START DATA
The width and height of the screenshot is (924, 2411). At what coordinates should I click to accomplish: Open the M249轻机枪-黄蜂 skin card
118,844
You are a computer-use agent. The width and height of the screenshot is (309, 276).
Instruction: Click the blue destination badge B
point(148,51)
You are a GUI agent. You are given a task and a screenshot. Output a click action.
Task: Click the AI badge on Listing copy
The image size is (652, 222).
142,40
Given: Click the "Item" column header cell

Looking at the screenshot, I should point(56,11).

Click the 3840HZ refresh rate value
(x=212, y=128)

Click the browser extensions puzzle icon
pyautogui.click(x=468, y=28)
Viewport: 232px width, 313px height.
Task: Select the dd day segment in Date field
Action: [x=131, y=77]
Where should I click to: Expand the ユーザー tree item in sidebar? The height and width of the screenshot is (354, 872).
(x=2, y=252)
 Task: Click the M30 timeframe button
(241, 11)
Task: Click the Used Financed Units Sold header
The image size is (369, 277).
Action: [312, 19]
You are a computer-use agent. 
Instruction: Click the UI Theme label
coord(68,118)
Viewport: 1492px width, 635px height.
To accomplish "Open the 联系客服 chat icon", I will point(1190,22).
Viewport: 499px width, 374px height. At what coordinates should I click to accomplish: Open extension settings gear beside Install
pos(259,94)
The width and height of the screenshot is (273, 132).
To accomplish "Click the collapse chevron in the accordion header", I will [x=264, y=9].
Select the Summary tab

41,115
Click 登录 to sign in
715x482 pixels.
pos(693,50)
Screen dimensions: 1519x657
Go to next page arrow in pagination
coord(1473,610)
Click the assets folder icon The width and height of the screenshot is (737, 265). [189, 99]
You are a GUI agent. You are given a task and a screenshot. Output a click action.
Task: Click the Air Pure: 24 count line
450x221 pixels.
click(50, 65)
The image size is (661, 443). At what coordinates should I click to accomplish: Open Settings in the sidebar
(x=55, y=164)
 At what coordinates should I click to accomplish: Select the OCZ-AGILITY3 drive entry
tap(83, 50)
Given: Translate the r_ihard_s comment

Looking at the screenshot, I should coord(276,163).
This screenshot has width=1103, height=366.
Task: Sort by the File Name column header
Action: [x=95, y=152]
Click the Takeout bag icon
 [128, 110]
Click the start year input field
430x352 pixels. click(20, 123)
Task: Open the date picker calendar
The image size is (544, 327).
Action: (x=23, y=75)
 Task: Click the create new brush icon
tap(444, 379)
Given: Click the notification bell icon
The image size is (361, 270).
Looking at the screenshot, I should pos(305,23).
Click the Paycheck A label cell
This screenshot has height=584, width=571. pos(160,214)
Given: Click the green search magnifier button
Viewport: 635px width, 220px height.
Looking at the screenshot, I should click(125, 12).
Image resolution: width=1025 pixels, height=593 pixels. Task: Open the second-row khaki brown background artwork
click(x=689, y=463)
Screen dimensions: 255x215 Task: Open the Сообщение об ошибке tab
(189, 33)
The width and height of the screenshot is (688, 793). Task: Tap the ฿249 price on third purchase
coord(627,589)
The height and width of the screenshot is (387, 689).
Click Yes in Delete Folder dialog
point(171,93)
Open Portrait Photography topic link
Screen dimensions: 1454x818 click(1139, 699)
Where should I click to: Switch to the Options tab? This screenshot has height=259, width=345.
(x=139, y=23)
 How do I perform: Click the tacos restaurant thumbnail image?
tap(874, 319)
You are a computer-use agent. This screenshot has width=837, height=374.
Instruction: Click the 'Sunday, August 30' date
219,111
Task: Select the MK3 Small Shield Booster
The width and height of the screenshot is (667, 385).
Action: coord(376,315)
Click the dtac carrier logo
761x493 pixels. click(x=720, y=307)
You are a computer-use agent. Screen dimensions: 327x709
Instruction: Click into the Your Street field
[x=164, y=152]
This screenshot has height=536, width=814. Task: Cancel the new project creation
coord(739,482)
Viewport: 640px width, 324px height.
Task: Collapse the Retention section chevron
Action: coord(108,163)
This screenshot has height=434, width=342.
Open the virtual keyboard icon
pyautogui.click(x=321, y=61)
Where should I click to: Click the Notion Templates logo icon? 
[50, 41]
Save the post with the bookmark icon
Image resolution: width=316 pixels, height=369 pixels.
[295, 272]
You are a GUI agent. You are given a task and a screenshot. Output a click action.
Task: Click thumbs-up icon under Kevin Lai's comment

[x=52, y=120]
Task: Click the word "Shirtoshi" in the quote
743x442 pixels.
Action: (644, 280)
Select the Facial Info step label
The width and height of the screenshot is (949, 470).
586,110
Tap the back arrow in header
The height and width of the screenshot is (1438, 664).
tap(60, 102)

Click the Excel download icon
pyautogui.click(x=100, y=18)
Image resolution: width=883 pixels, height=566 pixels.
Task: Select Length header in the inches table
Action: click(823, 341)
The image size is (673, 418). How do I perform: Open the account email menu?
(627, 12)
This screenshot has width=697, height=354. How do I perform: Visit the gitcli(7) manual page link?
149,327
END DATA
▸ **WORK INSTRUCTIONS**: Take the lines from the first line of the records through the line holding "You are a computer-use agent. The", both included, and please reproduce them exactly with nothing added.

▸ **ANSWER TO THIS EXERCISE**:
The width and height of the screenshot is (924, 2411). At what coordinates should I click to accomplish: Open the M249轻机枪-黄蜂 skin card
118,844
You are a computer-use agent. The width and height of the screenshot is (309, 276).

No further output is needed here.